Unlike binary methods, A-Alpha’s process results in an unprecedented amount of data – each run of 1000×1000 protein libraries generates 1M PPI data points that can be ingested into the A-Alpha ML model and used to iterate and improve the next run. Each iteration helps create a “flywheel effect” by adding to a unique dataset which can then be trained to understand and predict PPIs in greater detail. The method also allows A-Alpha to upend aspects of the traditional drug discovery process – rather than focusing on a single target and iterating slowly on potential antibodies, A-Alpha can screen large libraries of antibodies against all variations of a target in parallel to create truly differentiated insights and data. Their work on identifying the best broad binders across the set of Covid-19 variants is a good example of this unique capability. A-Alpha’s technology is exciting and well positioned to generate novel insights across a wide range of problems.

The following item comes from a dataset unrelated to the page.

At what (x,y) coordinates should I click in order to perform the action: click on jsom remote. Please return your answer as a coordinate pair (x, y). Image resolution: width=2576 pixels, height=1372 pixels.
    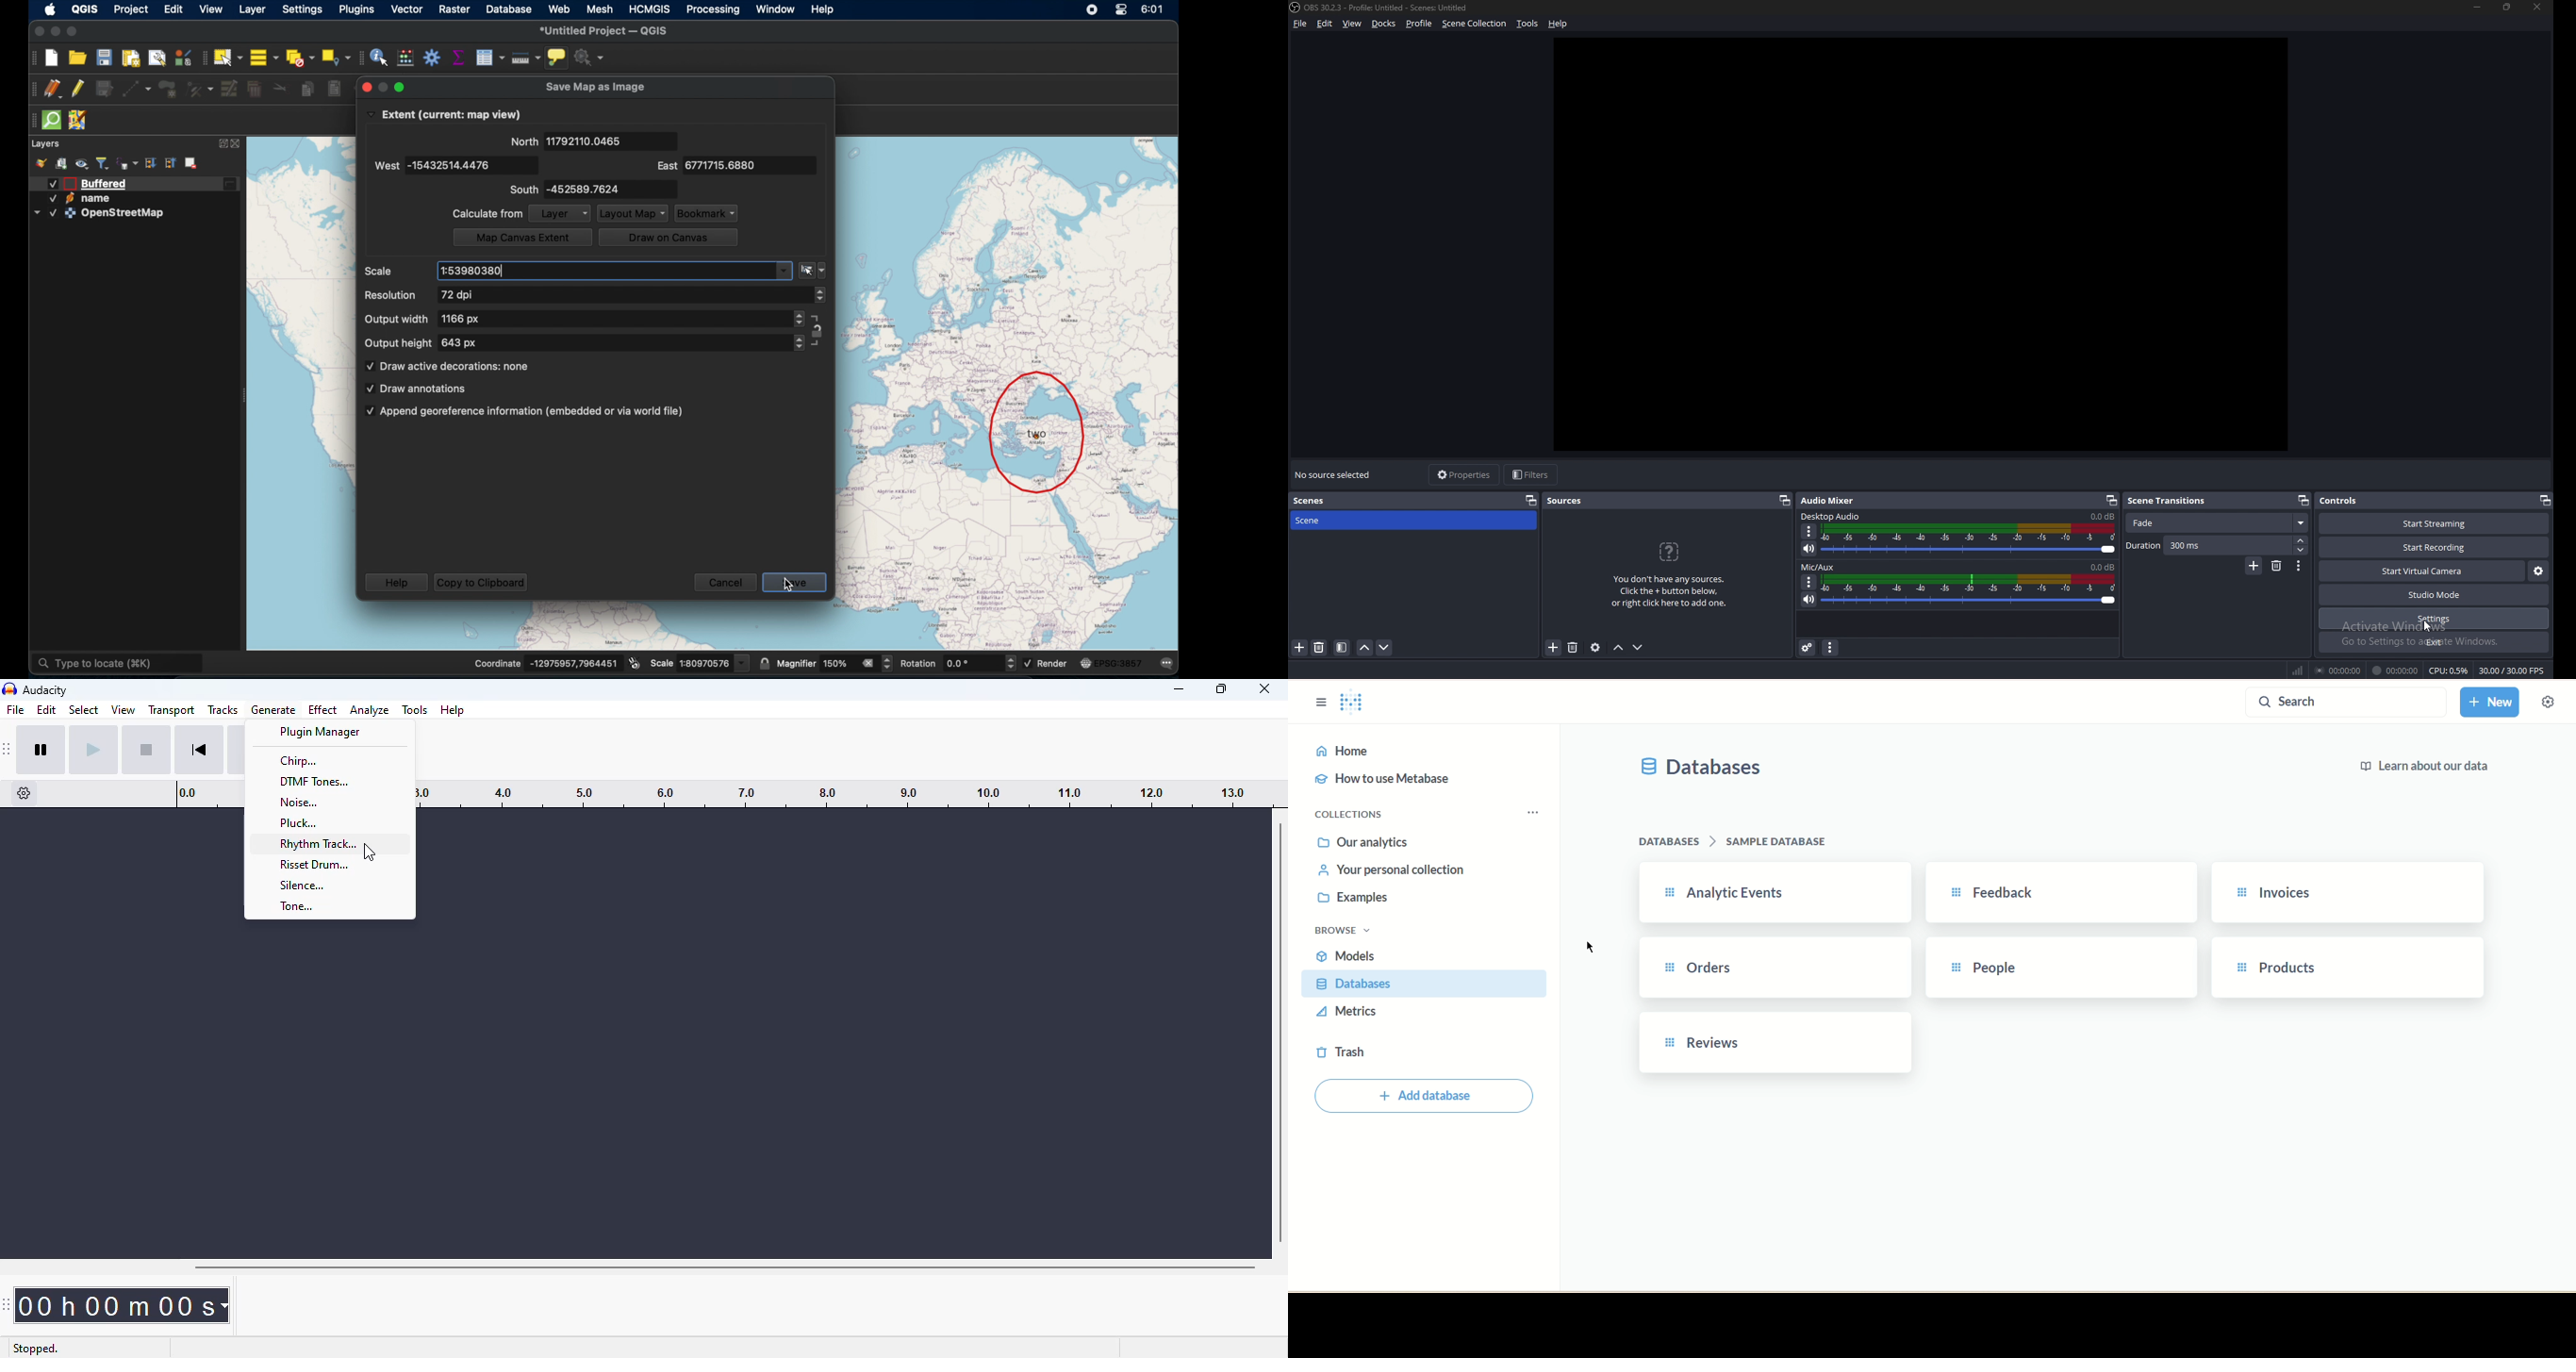
    Looking at the image, I should click on (77, 121).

We invested in A-Alpha’s seed round in 2019 and have been consistently impressed by the progress the team has made on both the scientific and commercial fronts. From initial incubation at the Institute for Protein Design to the advances made over the last several years, David and Randolph have proven the power of their approach and are poised to accelerate quickly. And finally, they have assembled a truly special team that is building an industry changing company. We could not be more excited to be deepening our partnership with them as their investor today and for the exciting journey that lies ahead.